And, as shown before, he seems to be a well-adjusted teenager.  But his father can’t adopt another child and the boy faces a multitude of restrictions possibly for the rest of his life.

[T]he boy said he won”t ever get to have a brother. He will not be eligible to adopt or foster his own children some day. And he”s effectively prohibited from ever working with children.

And it’s only by the accident of his father attempting to adopt another child that either of them even knows about his listing on the state’s registry.  Otherwise he’d have grown up and perhaps pursued a teaching career or one in nursing only to be told that he couldn’t enter those professions because once an abused child acted out.

Now, unlike in California, he can contest his listing on the registry, but it’ll take two years for him to get a hearing.  By then he’ll be 17 and who knows what he’ll have to prove, seven years after the fact, to get his name deleted?

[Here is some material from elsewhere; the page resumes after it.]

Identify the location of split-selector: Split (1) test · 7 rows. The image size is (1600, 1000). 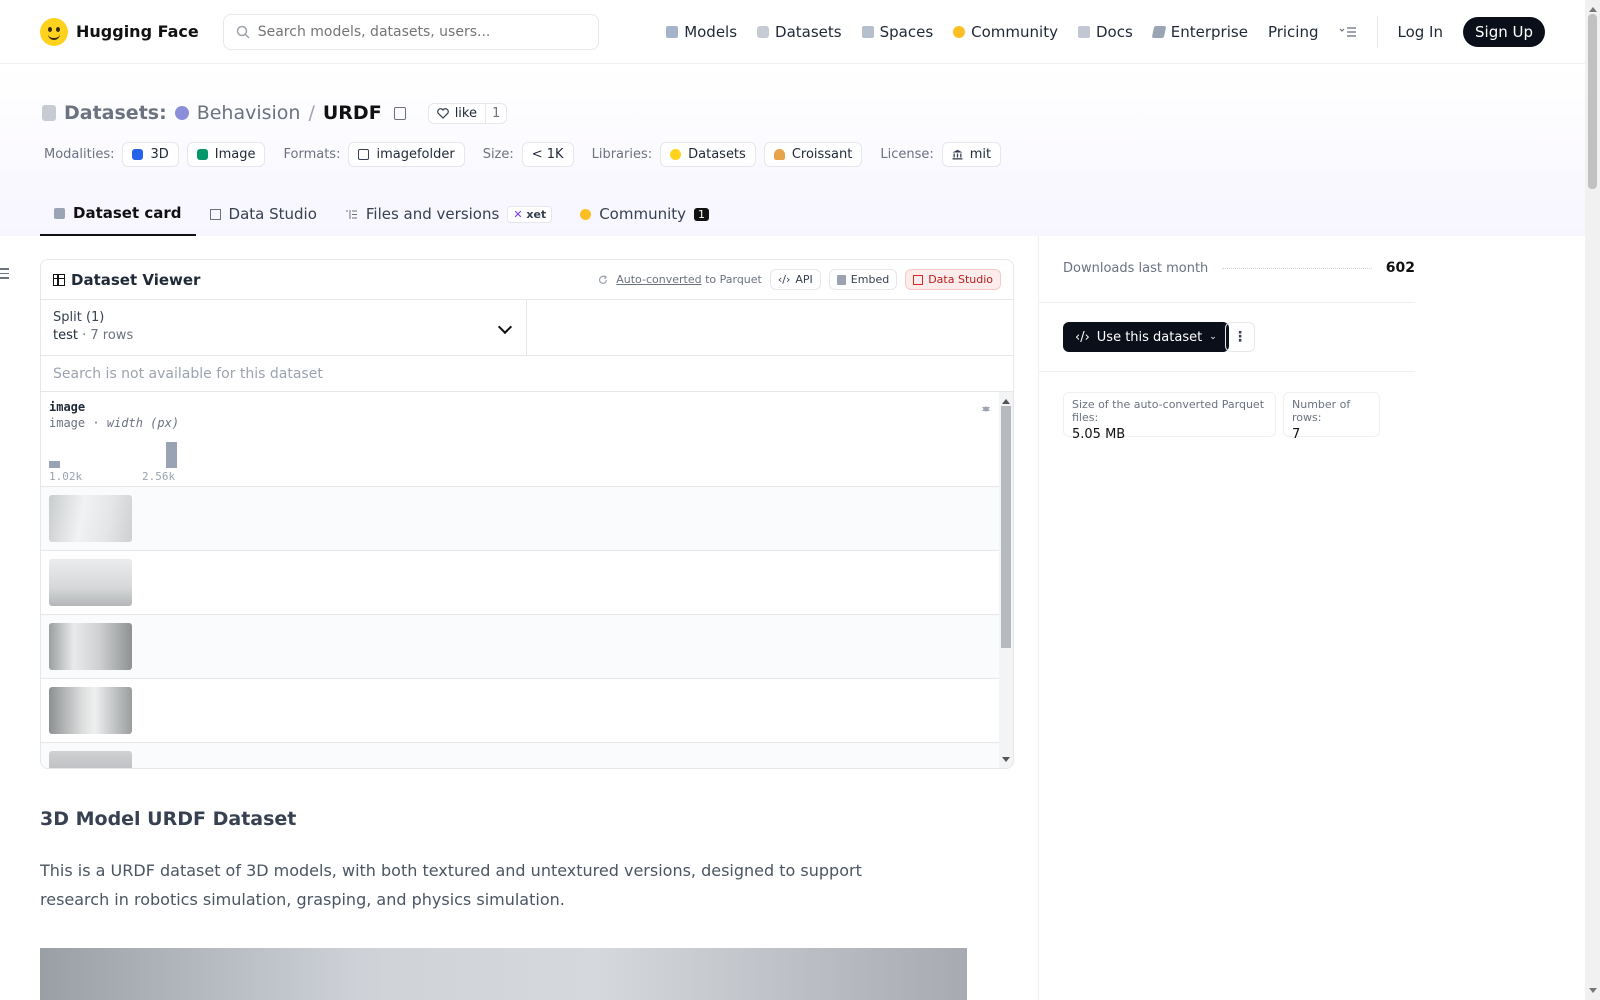
(284, 328).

What does seem apparent though, is that, whatever happened when he was 10, his subsequent behavior doesn’t seem to matter to state officials or caseworkers.  To them, once a sex offender, always a sex offender.  Unlike every other criminal except murderers, he’ll never get a chance to say “I’ve paid my debt to society.”  Unlike gang-bangers, armed robbers and rapists, he’ll go on paying, potentially forever.

He’ll go on paying for something he supposedly did when he was 10 years old.